* SELECTION
Yanagihara (The People in the Trees, 2013) takes the still-bold leap of writing about characters who don’t share her background; in addition to being male, JB is African-American, Malcolm has a black father and white mother, Willem is white, and “Jude’s race was undetermined”—deserted at birth, he was raised in a monastery and had an unspeakably traumatic childhood that’s revealed slowly over the course of the book. Two of them are gay, one straight and one bisexual. There isn’t a single significant female character, and for a long novel, there isn’t much plot. There aren’t even many markers of what’s happening in the outside world; Jude moves to a loft in SoHo as a young man, but we don’t see the neighborhood change from gritty artists’ enclave to glitzy tourist destination. What we get instead is an intensely interior look at the friends’ psyches and relationships, and it’s utterly enthralling. The four men think about work and creativity and success and failure; they cook for each other, compete with each other and jostle for each other’s affection. JB bases his entire artistic career on painting portraits of his friends, while Malcolm takes care of them by designing their apartments and houses. When Jude, as an adult, is adopted by his favorite Harvard law professor, his friends join him for Thanksgiving in Cambridge every year. And when Willem becomes a movie star, they all bask in his glow. Eventually, the tone darkens and the story narrows to focus on Jude as the pain of his past cuts deep into his carefully constructed life.

* COLLECTED MATERIAL
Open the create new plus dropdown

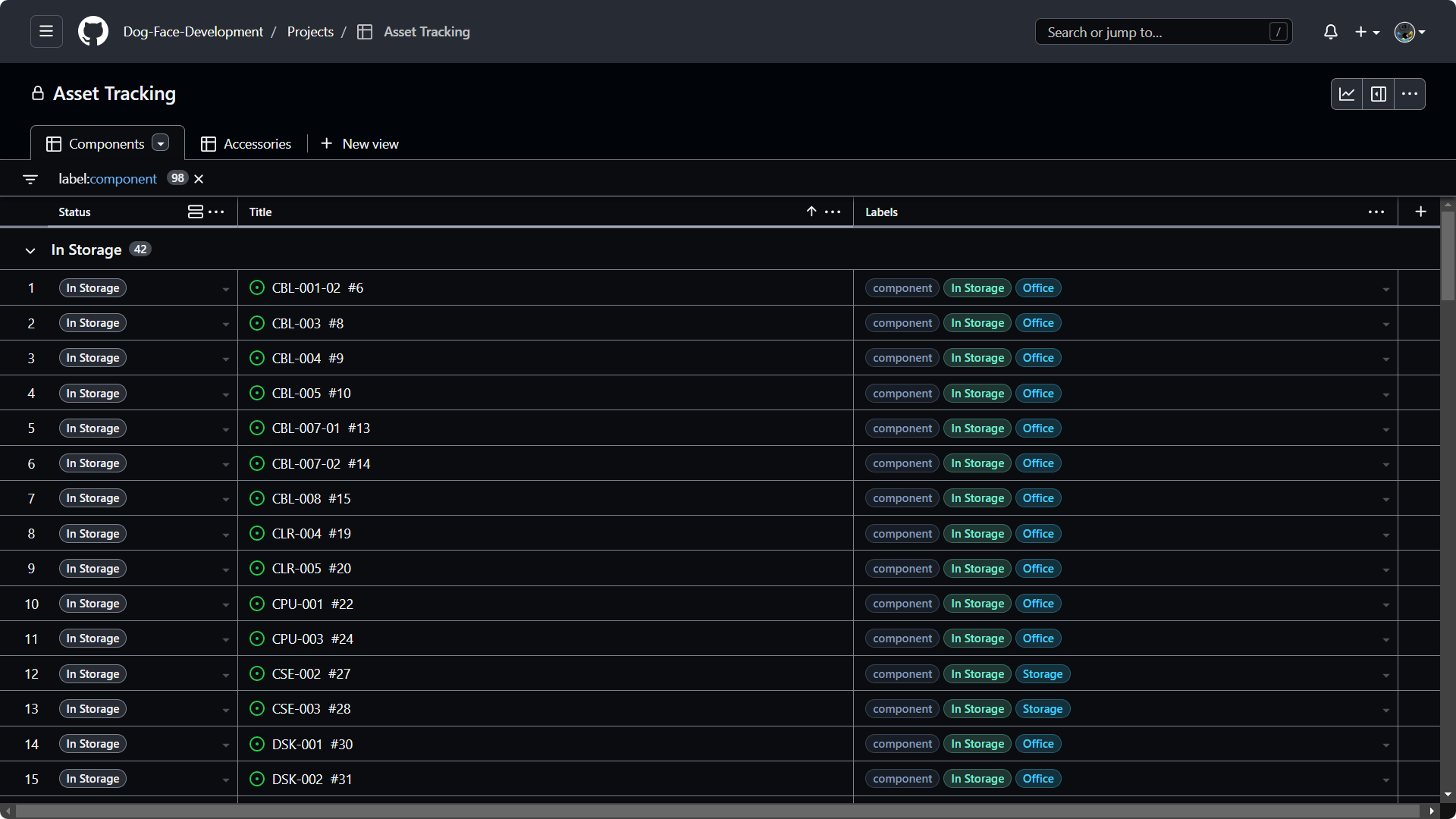[1367, 32]
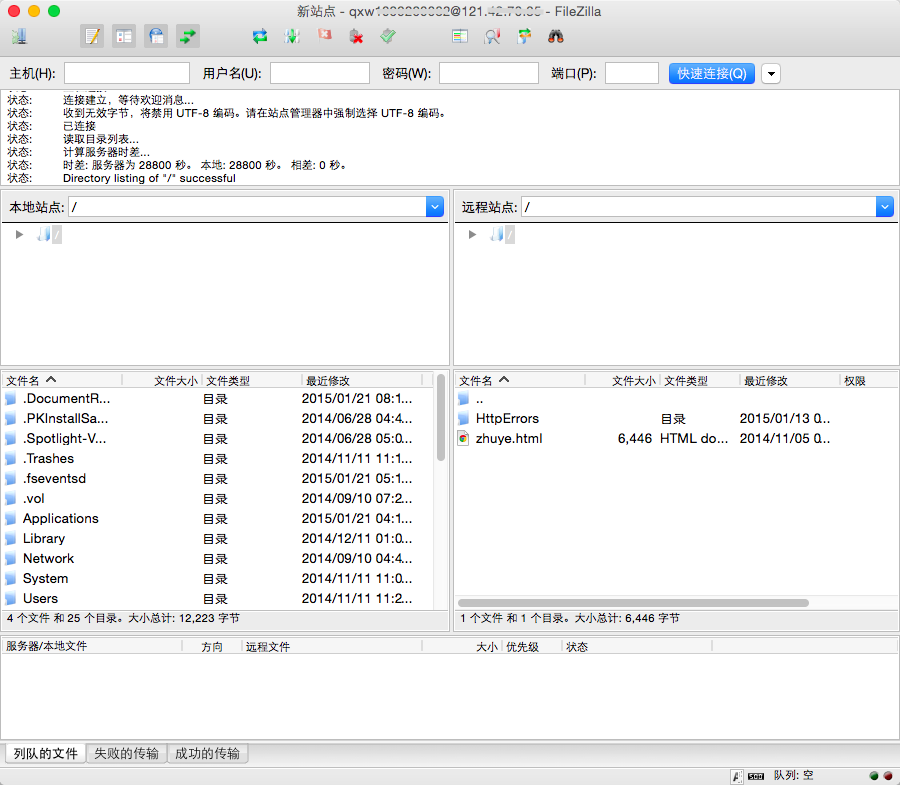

* AIM
According to the review, why is Jude's race undetermined?

* OUTPUT
Jude was deserted at birth, so his origins are unknown. He was then raised in a monastery.